Detail dari komitmen iklim capres bisa menjadi sesuatu sangat penting karena bisa saja justru terdapat kontradiksi dari komitmen iklim yang dinyatakan sebelumnya.
Pasangan Anies-Muhaimin juga akan mendorong penggunaan energi berbasiskan biomassa. Padahal, penggunaan biomassa untuk co-firing PLTU memicu terjadinya penggundulan hutan. Karbon dioksida (CO2) akibat penggundulan hutan tidak bisa serta-merta bisa diserap pohon. Co-firing di PLTU adalah substitusi batubara pada rasio tertentu dengan bahan biomassa seperti pellet kayu, sampah, cangkang sawit, dan sawdust (serbuk gergaji). Pasangan Anies-Muhaimin perlu menjelaskan secara lebih detail apa yang dimaksud dengan energi berbasiskan biomassa.
Selanjutnya pasangan Prabowo-Gibran akan mengembangkan energi terbarukan berbasis nabati. Energi berbasis nabati berpotensi mempercepat alih fungsi lahan dari hutan ke kebun tanaman energi. Jika ini yang terjadi, sekadar mengalihkan beban emisi gas rumah kaca dari sektor energi ke kehutanan.
Lantas, seandainya para capres lebih mendetailkan komitmen iklimnya dalam visi dan misinya, apakah dengan sendirinya mereka dapat dikatakan memiliki komitmen yang kuat terhadap penanganan krisis iklim dan transisi energi?
Rekam jejak
Jawabnya singkat, belum tentu. Melihat visi dan misi capres terkait penanganan krisis iklim memang perlu, tetapi itu saja tidaklah cukup. Publik juga perlu melihat rekam jejak, pendanaan kampanye, dan juga para pendukung tiap-tiap capres.
Pilpres langsung memerlukan biaya kampanye yang sangat besar. Pembiayaan dana kampanye yang besar ini memunculkan peluang masuknya pendanaan dari individu atau perusahaan yang terkait dengan industri fosil (minyak, gas, dan batubara). Mungkin ungkapan, ”tidak ada makan siang gratis” perlu menjadi pijakan untuk melihat pendanaan kampanye capres. Apabila pendanaan capres didominasi dari individu atau perusahaan yang terkait dengan energi fosil, sangat sulit mengharapkan apabila capres itu kemudian menang dalam pilpres bisa menjalankan transisi energi ke energi terbarukan secara konsisten.

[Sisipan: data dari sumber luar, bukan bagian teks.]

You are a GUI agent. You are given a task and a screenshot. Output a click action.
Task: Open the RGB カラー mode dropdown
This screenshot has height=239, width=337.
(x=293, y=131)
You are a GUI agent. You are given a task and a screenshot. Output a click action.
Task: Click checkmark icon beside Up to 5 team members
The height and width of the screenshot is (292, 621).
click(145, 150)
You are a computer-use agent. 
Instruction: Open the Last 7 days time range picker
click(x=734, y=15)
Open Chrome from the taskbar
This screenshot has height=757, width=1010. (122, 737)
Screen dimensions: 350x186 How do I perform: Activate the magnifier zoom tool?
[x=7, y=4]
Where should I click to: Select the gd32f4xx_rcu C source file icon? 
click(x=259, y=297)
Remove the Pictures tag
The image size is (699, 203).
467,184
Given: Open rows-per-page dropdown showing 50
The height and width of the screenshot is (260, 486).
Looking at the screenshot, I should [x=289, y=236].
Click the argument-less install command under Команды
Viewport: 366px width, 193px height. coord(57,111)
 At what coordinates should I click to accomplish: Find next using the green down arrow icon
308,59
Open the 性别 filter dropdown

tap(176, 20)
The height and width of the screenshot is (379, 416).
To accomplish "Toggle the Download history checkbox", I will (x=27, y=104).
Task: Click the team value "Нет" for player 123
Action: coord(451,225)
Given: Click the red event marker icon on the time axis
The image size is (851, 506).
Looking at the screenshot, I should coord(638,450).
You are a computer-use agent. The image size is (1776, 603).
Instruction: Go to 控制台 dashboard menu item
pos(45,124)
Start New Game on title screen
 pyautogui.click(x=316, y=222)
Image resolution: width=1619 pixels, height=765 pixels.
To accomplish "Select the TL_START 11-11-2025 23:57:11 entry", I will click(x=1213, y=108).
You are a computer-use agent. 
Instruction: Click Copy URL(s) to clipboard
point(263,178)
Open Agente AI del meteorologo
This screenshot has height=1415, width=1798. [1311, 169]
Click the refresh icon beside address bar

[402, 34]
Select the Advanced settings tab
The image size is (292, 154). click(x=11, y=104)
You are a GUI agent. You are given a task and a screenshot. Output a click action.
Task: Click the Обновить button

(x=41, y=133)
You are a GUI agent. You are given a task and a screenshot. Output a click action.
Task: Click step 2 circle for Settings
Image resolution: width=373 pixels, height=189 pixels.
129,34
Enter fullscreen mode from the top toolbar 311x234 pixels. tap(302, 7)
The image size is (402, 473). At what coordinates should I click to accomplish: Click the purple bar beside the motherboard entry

Selain pendanaan, publik juga harus melihat orang-orang pendukung utama dari tiap-tiap pasangan capres. Seperti halnya dalam pendanaan, apabila pendukung utama yang ada di lingkaran capres adalah individu atau industri yang terkait dengan energi kotor fosil, sulit mengharapkan akan ada transisi energi yang adil ke depan. Kenapa demikian?
Hal itu disebabkan kebijakan transisi energi yang adil memerlukan keberpihakan yang jelas dan tegas terhadap energi terbarukan. Keberpihakan itu diwujudkan dalam kebijakan insentif terhadap pengembangan energi terbarukan dan disinsentif terhadap energi kotor berbasiskan fosil. Tanpa keberpihakan yang jelas dan tegas itu, transisi energi hanya akan menghiasi lembar visi dan misi capres.
Dari uraian di atas, tampaknya komitmen capres masih sangat bisa dipertanyakan. Dalam konteks inilah, tak heran kaum muda masih mempersoalkan komitmen para capres itu melalui gerakan Power Up.